10. Le requérant ne conteste pas son entrée irrégulière en France ni ne pas avoir sollicité la délivrance d’un titre de séjour. Dès lors, le préfet du Val-de-Marne n’a pas commis d’erreur d’appréciation en considérant qu’il existait un risque de fuite pour refuser à M. B un délai de départ volontaire.
11. En septième lieu, il résulte de tout ce qui précède que la décision portant obligation de quitter le territoire français n’est pas illégale. Par suite, le moyen tiré de ce que la décision fixant le pays de destination est illégale par voie d’exception doit être écarté.
12. Il résulte de tout ce qui précède que M. B n’est pas fondé à demander l’annulation de l’arrêté attaqué.
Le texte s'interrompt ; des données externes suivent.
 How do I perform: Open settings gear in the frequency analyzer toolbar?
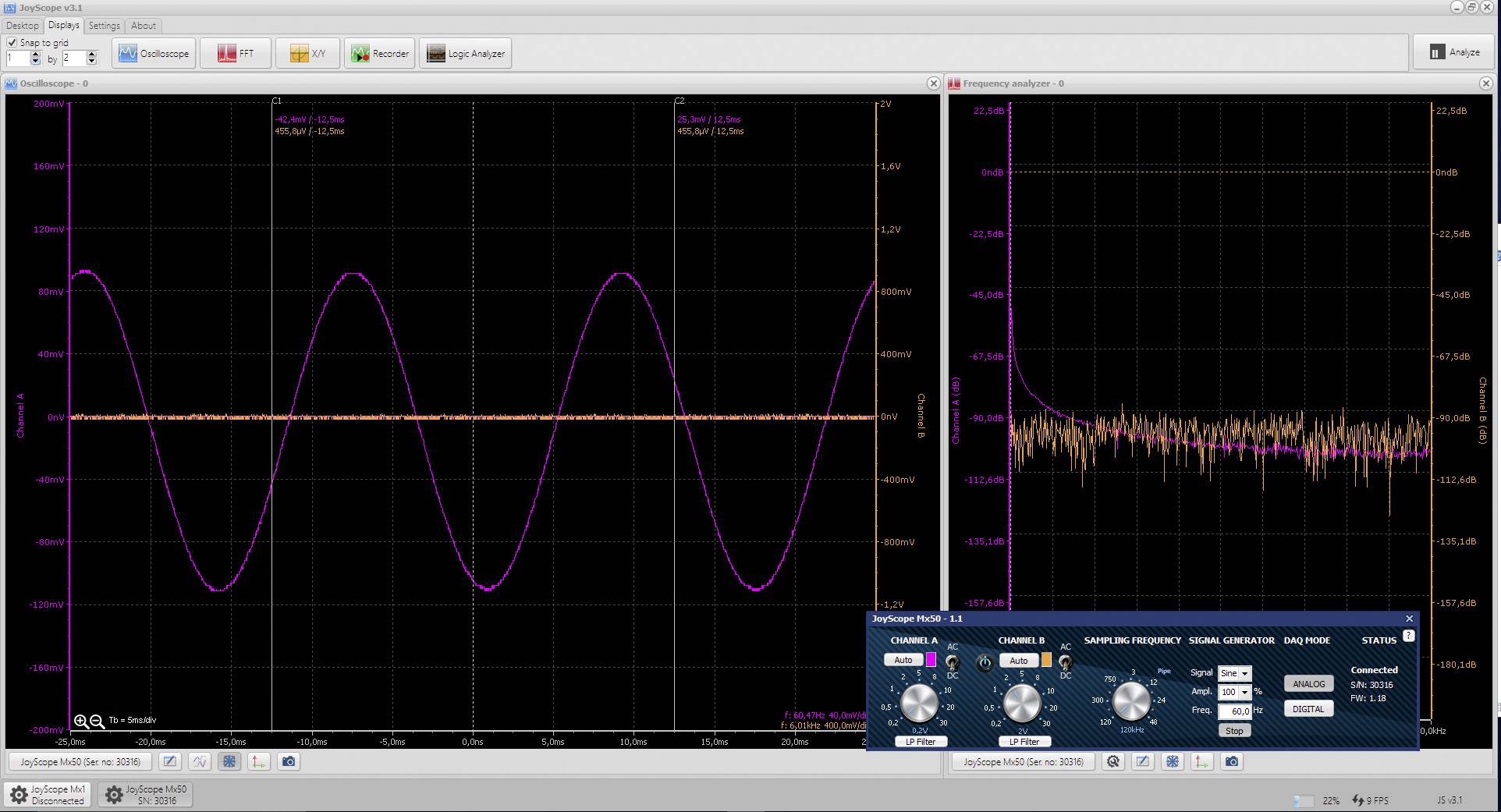coord(1113,761)
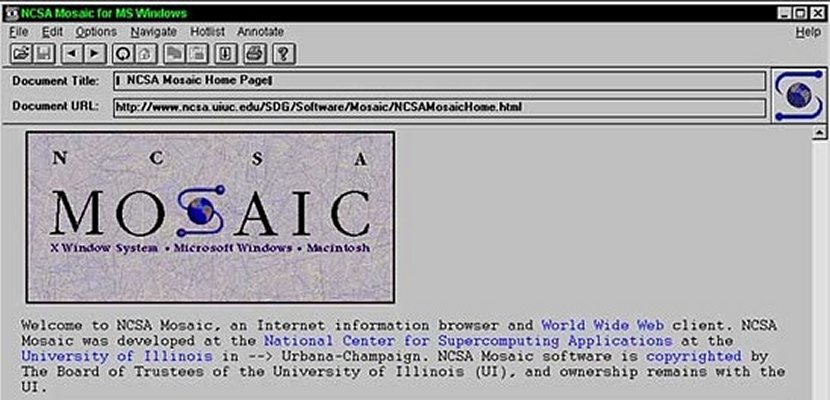Click the Print toolbar icon
Image resolution: width=830 pixels, height=400 pixels.
tap(254, 53)
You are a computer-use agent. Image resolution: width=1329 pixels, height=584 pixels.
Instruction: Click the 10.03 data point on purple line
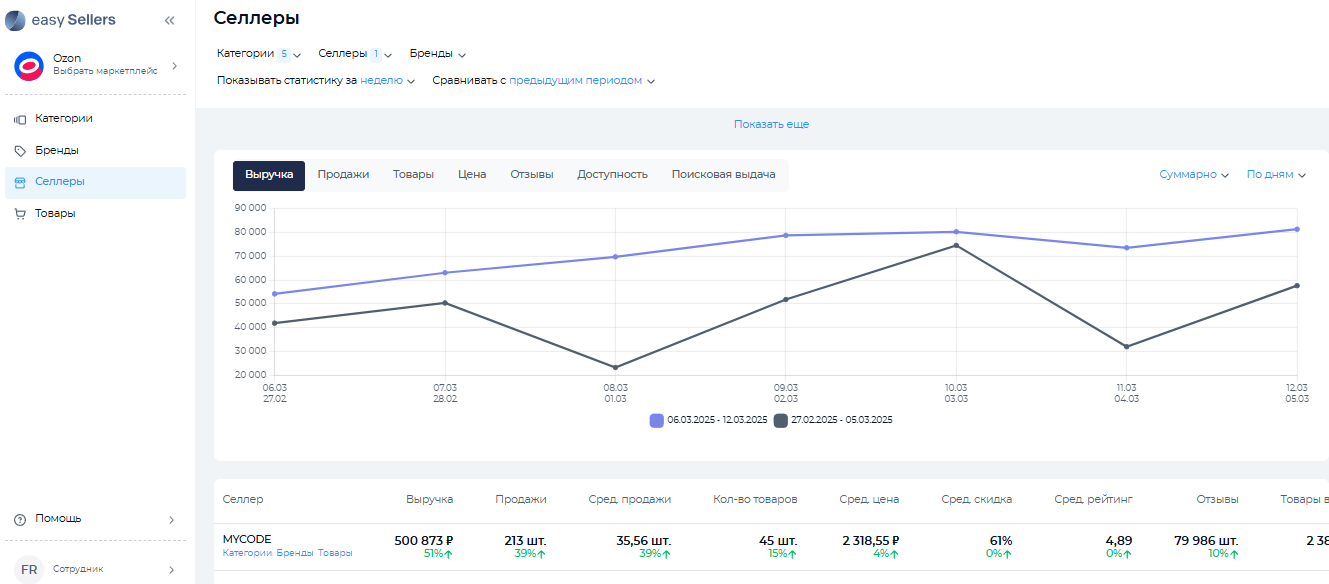point(956,232)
Il s’ensuit que ses conclusions à fin d’annulation doivent être rejetées ainsi que par voie de conséquence ses conclusions à fin d’injonction et d’astreinte et celle présentées au titre des frais d’instance.
D E C I D E :
Article 1er : La requête de M. B est rejetée.
Article 2 : Le présent jugement sera notifié à M. C B et au préfet du Val-de-Marne.
Délibéré après l’audience du 30 avril 2025, à laquelle siégeaient :
M. Gauchard, président,
M. Guiral, premier conseiller,
Mme Lamlih, première conseillère.
Rendu public par mise à disposition au greffe le 14 mai 2025.
La rapporteure,
D. Lamlih
Le président,
L. Gauchard La greffière,
S. Jarrin
La République mande et ordonne au préfet du Val-de-Marne en ce qui le concerne ou à tous commissaires de justice à ce requis en ce qui concerne les voies de droit commun contre les parties privées, de pourvoir à l’exécution de la présente décision.